> [What you should do]: Rescale the records between the line holding "You are a GUI" and the end of the records, inclusive, by reproducing every line with its request and multiplying each coordinate in the answers by 1.15, rounded to whole numbers with halves rounded up. Omit the pictures from your output.

(Data for locating words and elements)
-- Begin --

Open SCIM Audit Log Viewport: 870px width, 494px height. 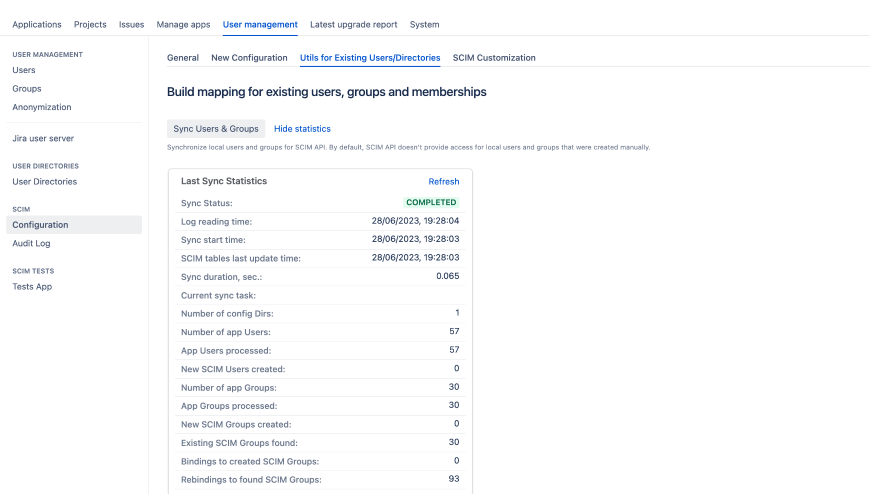31,243
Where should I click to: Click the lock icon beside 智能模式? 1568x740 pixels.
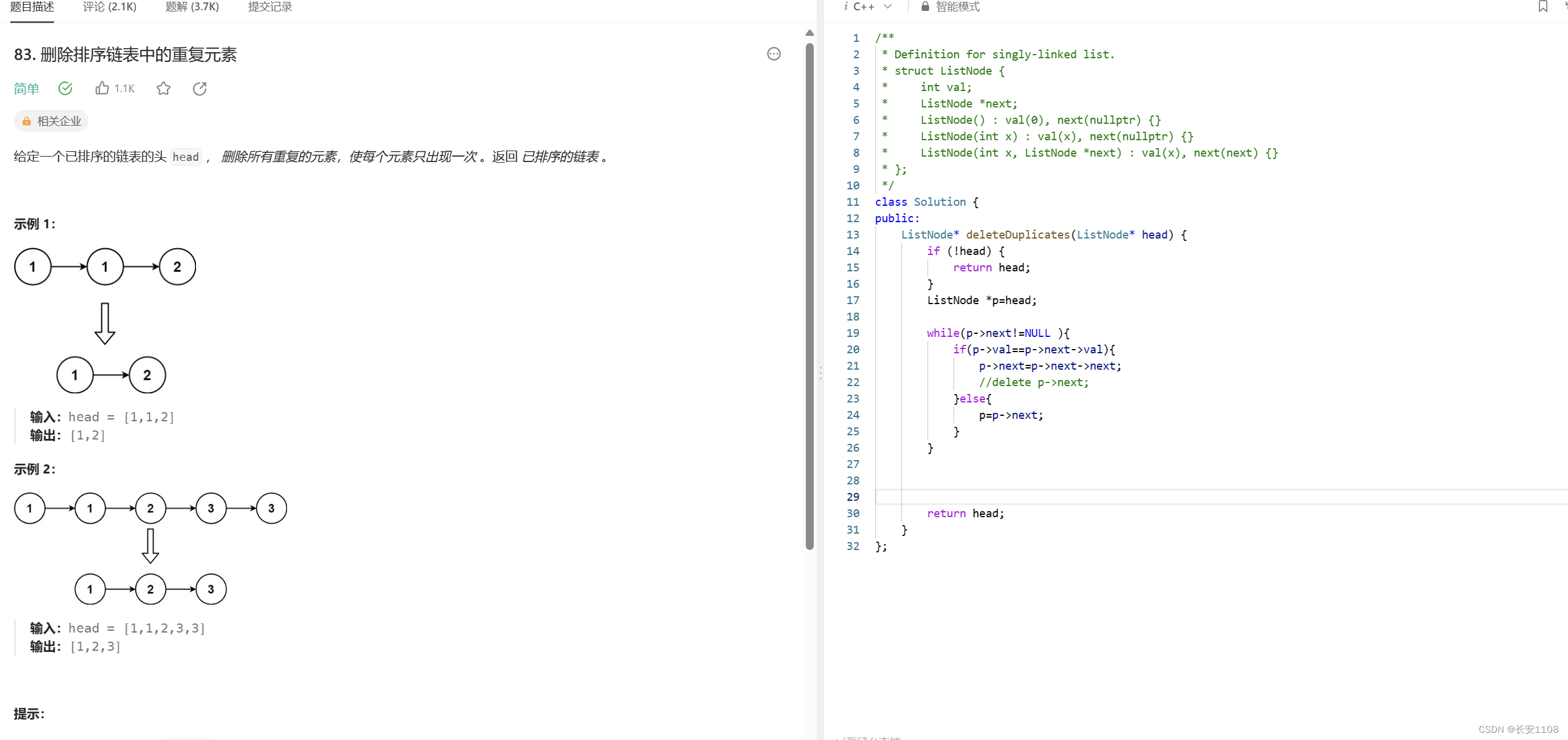pos(925,6)
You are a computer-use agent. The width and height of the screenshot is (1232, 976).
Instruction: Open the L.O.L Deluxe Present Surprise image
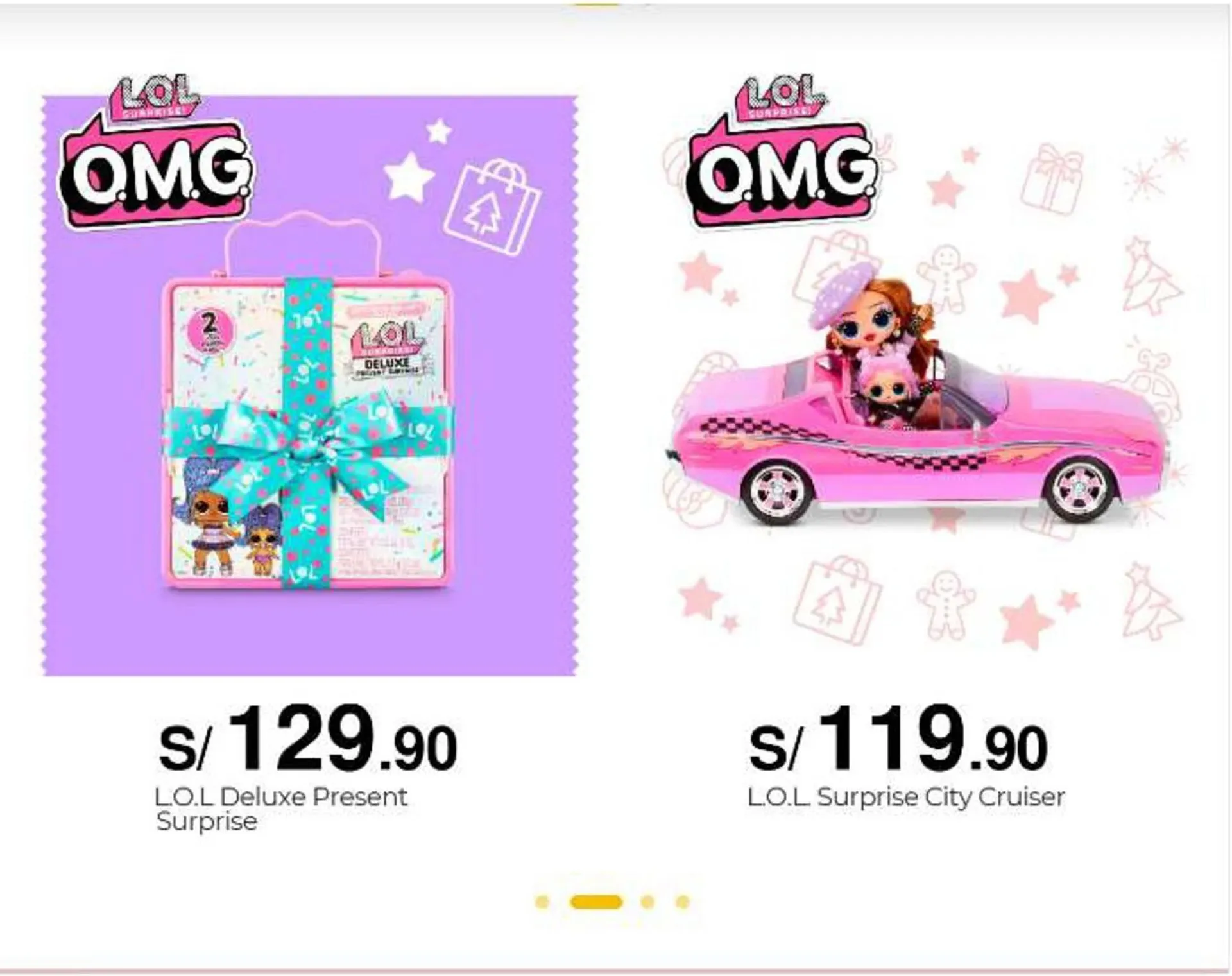click(x=310, y=385)
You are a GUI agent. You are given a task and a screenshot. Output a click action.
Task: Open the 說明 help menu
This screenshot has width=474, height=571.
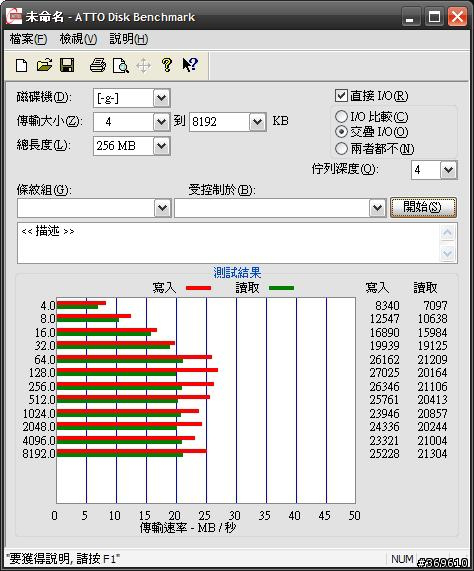(129, 39)

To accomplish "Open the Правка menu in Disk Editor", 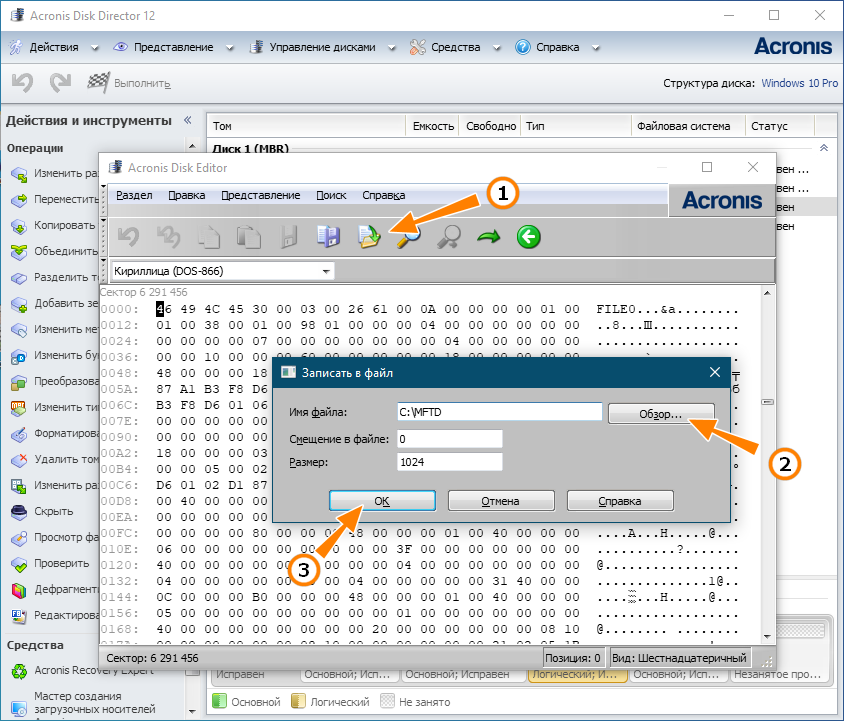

-- End --

> [Result]:
You are a GUI agent. You are given a task and a screenshot. Output a click action.
Task: Open the 說明 help menu
This screenshot has width=474, height=571.
(148, 45)

To accomplish "Open the Правка menu in Disk Editor", 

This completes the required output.